Vinokourov, 33, said he has hired Maurice Suh and Howard Jacobs, the Los Angeles attorneys who are representing 2006 Tour champion Floyd Landis in his challenge to a doping charge, to defend him.
Vinokourov denied the charge. “I have always raced clean,” he said in a written statement released by Suh’s law firm, Gibson, Dunn & Crutcher. “Given all the attention paid to doping offenses,” he said, “you would have to be crazy to do what I have been accused of, and I am not crazy.”
Vinokourov’s blood sample from the Stage 13 individual time trial on July 21 was declared positive for blood doping by the Paris-based Laboratoire National de Depistage du Dopage, or LNDD. The same French government-owned lab declared Landis positive for testosterone use during last year’s Tour de France.

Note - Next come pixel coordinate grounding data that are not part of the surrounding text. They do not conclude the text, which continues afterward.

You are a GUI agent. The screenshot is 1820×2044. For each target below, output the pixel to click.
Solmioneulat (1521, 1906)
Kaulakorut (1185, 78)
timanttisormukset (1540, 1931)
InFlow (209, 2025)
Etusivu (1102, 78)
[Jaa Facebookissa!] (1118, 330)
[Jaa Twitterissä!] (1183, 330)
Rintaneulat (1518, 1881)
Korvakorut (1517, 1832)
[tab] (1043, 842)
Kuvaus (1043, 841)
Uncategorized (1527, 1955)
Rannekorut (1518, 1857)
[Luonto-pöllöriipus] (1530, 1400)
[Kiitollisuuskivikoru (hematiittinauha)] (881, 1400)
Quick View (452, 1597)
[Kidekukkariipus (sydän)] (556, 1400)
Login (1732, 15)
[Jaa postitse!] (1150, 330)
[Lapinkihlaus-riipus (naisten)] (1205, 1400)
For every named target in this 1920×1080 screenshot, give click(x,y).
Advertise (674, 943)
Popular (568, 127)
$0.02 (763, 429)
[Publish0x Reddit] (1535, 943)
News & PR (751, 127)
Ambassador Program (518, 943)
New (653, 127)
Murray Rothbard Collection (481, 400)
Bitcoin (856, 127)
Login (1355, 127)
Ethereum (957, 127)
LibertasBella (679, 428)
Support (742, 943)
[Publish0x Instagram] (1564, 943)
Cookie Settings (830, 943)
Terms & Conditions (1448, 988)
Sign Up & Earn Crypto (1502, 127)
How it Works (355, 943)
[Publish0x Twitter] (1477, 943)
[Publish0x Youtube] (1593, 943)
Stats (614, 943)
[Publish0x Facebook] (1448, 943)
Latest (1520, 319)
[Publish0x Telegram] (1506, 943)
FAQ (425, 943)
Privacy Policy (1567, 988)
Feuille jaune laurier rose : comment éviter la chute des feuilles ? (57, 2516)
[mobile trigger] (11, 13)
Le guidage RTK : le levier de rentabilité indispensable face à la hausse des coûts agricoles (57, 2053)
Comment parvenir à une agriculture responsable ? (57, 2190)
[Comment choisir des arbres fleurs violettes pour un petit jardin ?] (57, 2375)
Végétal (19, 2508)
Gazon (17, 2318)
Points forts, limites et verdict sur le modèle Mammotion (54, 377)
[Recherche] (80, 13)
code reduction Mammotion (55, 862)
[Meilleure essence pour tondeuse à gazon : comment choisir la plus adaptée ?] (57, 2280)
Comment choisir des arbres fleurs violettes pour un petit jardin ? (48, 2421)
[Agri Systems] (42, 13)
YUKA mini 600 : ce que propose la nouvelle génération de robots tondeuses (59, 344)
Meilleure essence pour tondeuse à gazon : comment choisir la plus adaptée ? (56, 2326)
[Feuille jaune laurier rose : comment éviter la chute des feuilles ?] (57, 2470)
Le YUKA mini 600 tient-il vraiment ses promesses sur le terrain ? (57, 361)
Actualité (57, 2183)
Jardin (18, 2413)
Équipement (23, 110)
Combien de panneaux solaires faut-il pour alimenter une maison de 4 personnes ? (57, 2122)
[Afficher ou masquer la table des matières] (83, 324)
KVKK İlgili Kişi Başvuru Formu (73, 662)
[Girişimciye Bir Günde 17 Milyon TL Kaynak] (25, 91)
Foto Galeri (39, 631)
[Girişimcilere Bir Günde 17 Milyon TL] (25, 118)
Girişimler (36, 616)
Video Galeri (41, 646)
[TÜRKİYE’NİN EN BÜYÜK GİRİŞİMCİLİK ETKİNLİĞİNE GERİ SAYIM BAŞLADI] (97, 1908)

Allegations that LNDD mishandled his urine samples and botched his tests are at the heart of Landis’ defense case, which is awaiting a ruling by a three-member arbitration panel. Suh suggested that similar shortcomings may be found in LNDD’s work on Vinokourov’s blood samples.
“As of now, the public has only heard one side in these test results,” he said from Paris. “We encourage everyone to keep an open mind about the test results and not to assume that the LNDD has done everything correctly or has achieved accurate results.”
Vinokourov exercised his right to have a backup, or B, blood sample analyzed before witnesses. Under World Anti-Doping Assn. rules, the B test must be performed by the same lab that performed the original test, in this case LNDD. The results have not been officially released. But the French sports newspaper L’Equipe, a frequent recipient of leaks from LNDD, reported within hours of the test’s completion on Saturday that it was also positive for doping.
Suh questioned whether LNDD has adequate experience with the blood transfusion test, which was developed by Australian scientists and requires specialized equipment and training.
Vinokourov’s ejection from the Tour, followed by that of his entire Astana racing team, is one of several doping-related incidents afflicting this year’s race, which is scheduled to conclude today in Paris. His departure was followed by that of Danish rider Michael Rasmussen, who was fired by his team Wednesday -- while holding the race’s overall lead -- for having lied about his whereabouts during the off-season when he missed a drug test.
Astana said in a statement Saturday that it had been “pressured to withdraw” from the Tour by race officials, even though it was leading the race in team standings and no other team member had been accused of doping.
The team said it would participate in the rest of the pro cycling events this year.